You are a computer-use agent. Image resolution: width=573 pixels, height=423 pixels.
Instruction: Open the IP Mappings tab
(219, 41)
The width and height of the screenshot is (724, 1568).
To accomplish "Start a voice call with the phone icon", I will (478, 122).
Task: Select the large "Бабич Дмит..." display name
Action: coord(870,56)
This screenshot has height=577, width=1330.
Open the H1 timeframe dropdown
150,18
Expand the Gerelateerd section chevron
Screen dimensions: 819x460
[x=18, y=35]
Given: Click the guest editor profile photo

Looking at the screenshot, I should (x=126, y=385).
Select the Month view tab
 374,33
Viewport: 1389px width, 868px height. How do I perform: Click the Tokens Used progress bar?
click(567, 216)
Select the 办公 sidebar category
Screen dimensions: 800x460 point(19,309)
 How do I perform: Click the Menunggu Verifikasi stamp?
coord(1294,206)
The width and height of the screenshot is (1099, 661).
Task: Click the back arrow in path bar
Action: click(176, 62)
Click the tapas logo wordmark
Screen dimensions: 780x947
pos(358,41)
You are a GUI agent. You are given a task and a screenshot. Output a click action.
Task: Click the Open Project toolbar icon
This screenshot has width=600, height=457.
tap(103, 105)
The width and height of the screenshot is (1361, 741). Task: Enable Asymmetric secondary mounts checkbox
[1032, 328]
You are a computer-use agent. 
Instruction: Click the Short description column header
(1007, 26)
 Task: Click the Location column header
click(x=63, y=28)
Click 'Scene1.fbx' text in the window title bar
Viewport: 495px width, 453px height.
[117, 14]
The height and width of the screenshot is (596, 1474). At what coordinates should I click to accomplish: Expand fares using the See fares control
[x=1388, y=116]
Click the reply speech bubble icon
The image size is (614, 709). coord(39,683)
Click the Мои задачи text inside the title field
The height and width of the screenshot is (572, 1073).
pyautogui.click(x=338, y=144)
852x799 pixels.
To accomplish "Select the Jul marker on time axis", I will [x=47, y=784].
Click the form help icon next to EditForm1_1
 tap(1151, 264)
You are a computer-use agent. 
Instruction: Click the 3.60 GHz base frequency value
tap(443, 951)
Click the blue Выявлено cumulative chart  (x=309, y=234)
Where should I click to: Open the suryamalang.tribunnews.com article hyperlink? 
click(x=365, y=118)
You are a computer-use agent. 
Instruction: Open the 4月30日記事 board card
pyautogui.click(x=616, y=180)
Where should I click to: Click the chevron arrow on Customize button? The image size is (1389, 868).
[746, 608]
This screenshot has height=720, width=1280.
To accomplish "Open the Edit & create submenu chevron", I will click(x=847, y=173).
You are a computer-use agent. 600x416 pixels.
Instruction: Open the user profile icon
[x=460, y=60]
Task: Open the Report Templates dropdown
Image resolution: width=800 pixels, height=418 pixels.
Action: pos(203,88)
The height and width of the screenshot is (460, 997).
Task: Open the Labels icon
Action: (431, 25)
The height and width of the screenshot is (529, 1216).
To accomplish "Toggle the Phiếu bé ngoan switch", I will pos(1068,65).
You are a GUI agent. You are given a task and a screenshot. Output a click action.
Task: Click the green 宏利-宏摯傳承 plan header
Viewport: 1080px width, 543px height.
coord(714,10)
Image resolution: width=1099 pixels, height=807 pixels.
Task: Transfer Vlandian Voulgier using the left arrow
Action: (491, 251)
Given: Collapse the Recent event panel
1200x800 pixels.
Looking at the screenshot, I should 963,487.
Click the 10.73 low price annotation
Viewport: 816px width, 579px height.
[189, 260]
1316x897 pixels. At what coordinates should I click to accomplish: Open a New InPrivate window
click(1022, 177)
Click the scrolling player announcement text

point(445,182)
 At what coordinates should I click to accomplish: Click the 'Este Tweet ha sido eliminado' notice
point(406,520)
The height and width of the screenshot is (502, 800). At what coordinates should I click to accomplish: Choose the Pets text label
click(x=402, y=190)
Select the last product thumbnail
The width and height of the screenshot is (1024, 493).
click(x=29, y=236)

───

• Work required: Find "Image resolution: width=800" in the data above, then repeat that line and all lines after it exactly, ending with the final line.

• Result of the task:
Image resolution: width=800 pixels, height=418 pixels.
Action: pos(203,88)
The height and width of the screenshot is (460, 997).
Task: Open the Labels icon
Action: (431, 25)
The height and width of the screenshot is (529, 1216).
To accomplish "Toggle the Phiếu bé ngoan switch", I will pos(1068,65).
You are a GUI agent. You are given a task and a screenshot. Output a click action.
Task: Click the green 宏利-宏摯傳承 plan header
Viewport: 1080px width, 543px height.
coord(714,10)
Image resolution: width=1099 pixels, height=807 pixels.
Task: Transfer Vlandian Voulgier using the left arrow
Action: (491, 251)
Given: Collapse the Recent event panel
1200x800 pixels.
Looking at the screenshot, I should 963,487.
Click the 10.73 low price annotation
Viewport: 816px width, 579px height.
[189, 260]
1316x897 pixels. At what coordinates should I click to accomplish: Open a New InPrivate window
click(1022, 177)
Click the scrolling player announcement text

point(445,182)
 At what coordinates should I click to accomplish: Click the 'Este Tweet ha sido eliminado' notice
point(406,520)
The height and width of the screenshot is (502, 800). At what coordinates should I click to accomplish: Choose the Pets text label
click(x=402, y=190)
Select the last product thumbnail
The width and height of the screenshot is (1024, 493).
click(x=29, y=236)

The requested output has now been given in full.